Well, tonight my friend came by with a bottle of wine, gift basket and a bouquet of flowers to say he was sorry.  I had no idea he was coming because he decided to drop by on his way home from Reno.  I was walking out the door to get some gas in my car as he was coming up my walk way.  I have felt for some time now that I have to end our friendship because of all the crazy bull that he's been doing.  I have been ending my friendship with people that I feel are always negative or dysfunctional so to speak.  We spoke for 20 minutes outside and at first I felt this fear come over my body.  The "oh shit" what do I do? I think I was flushed because I felt this surge of heat and I tried not to appear scared.  I thanked him for being a friend and going with me to court and talking me through the terrible days when I felt so alone.  I asked him why he was acting so crazy and being so overbearing, rude, disrespectful and just an ass.  He started to get angry and threw all the help he gave me in my face.
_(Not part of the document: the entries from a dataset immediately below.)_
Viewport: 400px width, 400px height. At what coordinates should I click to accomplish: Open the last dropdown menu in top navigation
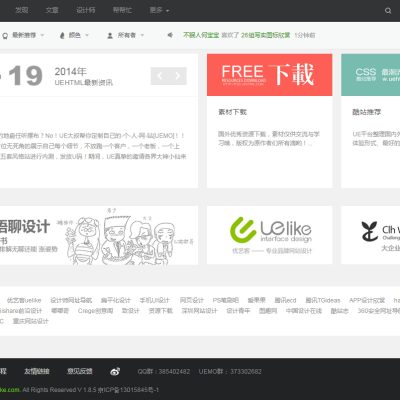click(159, 10)
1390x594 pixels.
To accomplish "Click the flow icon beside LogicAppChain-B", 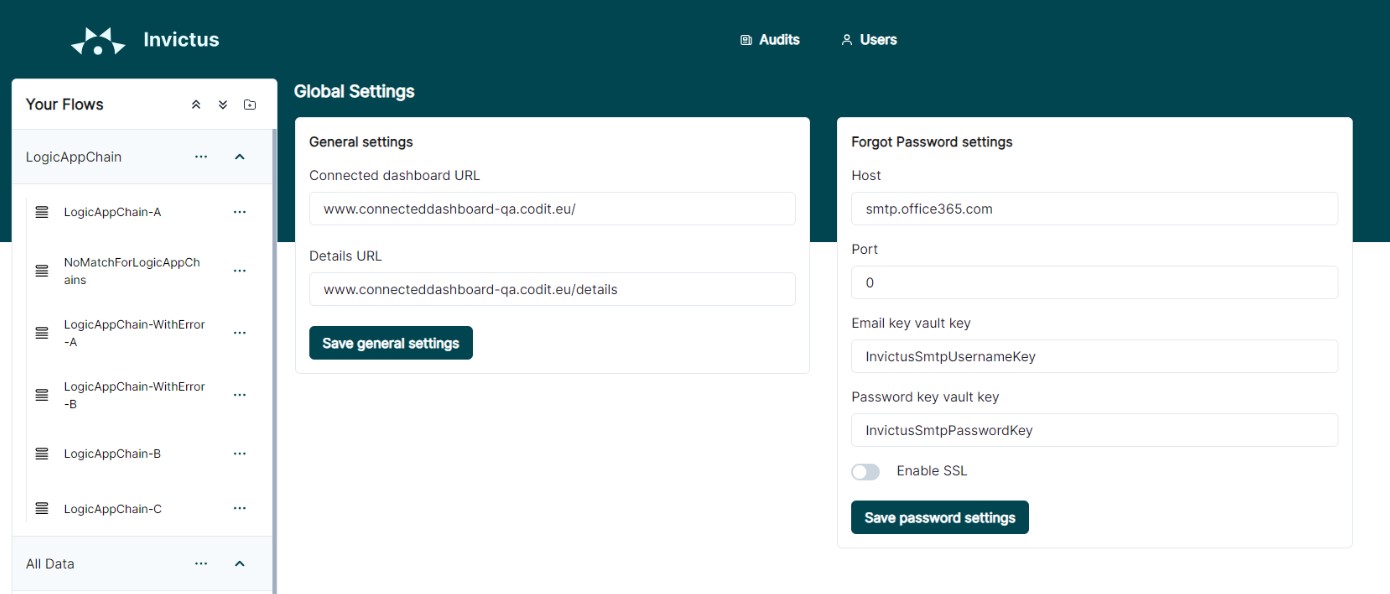I will [41, 453].
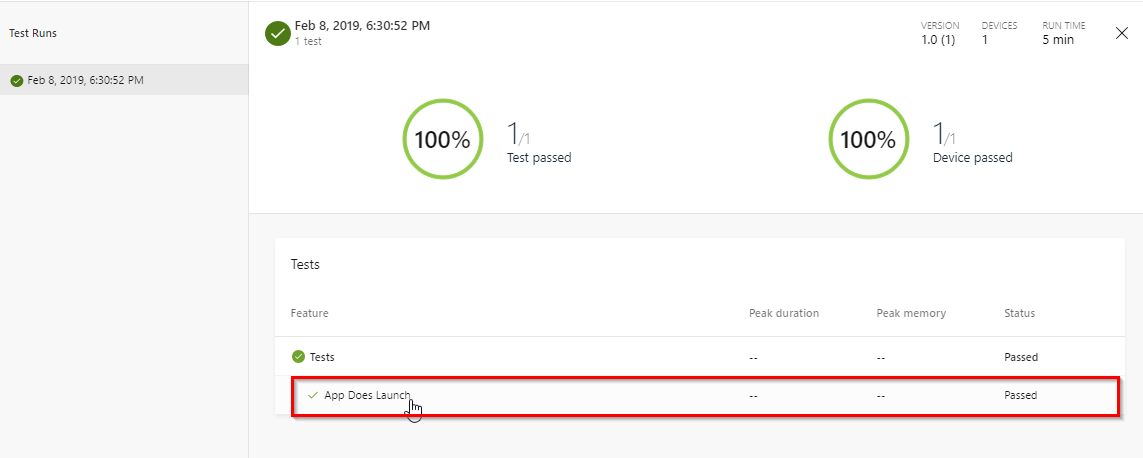Close the test run details panel

(1122, 33)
He said that I used him and I made him feel that we would have a future together, even though I never said the words..he said he saw it in my eyes?? I stopped him from talking.  I told him everything I had to say and I ended with...I don't want your gifts.  I don't want your friendship and I don't want you to contact me again.  I cannot be friends with someone who hurts me and brings physical emotion around my kid's when he gets angry.  I told him that I am so in love with my boyfriend and I have a future with him.  I can no longer allow a dysfunctional friendship in my life and I refuse to have someone like that around me or my kid's, period.  I asked him to leave. 

I must say it was a bitter sweet good bye.  I came inside my house and felt a little emotional.  How could he throw all the past back in my face?  Who does that? I started to play a computer game to keep my mind busy and away from thinking about the past.  I truly thought he was my friend during that time.. I really thought he wanted to be my friend and I thought he cared about me.  I never took his friendship as he wanted something more.  Thinking back..hind site is always 20/20...I still don't see where I should have corrected his thinking about a relationship.  I felt a loyalty and trust to him because he helped me out during a horrific time in my life.  We had long conversations about family, work and all kinds of things.  Friends don't try to ruin your relationship or make you feel bad so I had to let him go as a friend.  I felt so empowered because I handled it.. I handled this by myself!  At this point in my life I need to get away from toxic friends.  I think most of all I feel hurt because he was not really being a friend to me..he was trying to be my boyfriend.  In the end he turned out to be an ass with an arterial motive. I will pray for him and in time I will forgive him for all the harsh words.  Saying Good Bye to a bad friendship is necessary sometime.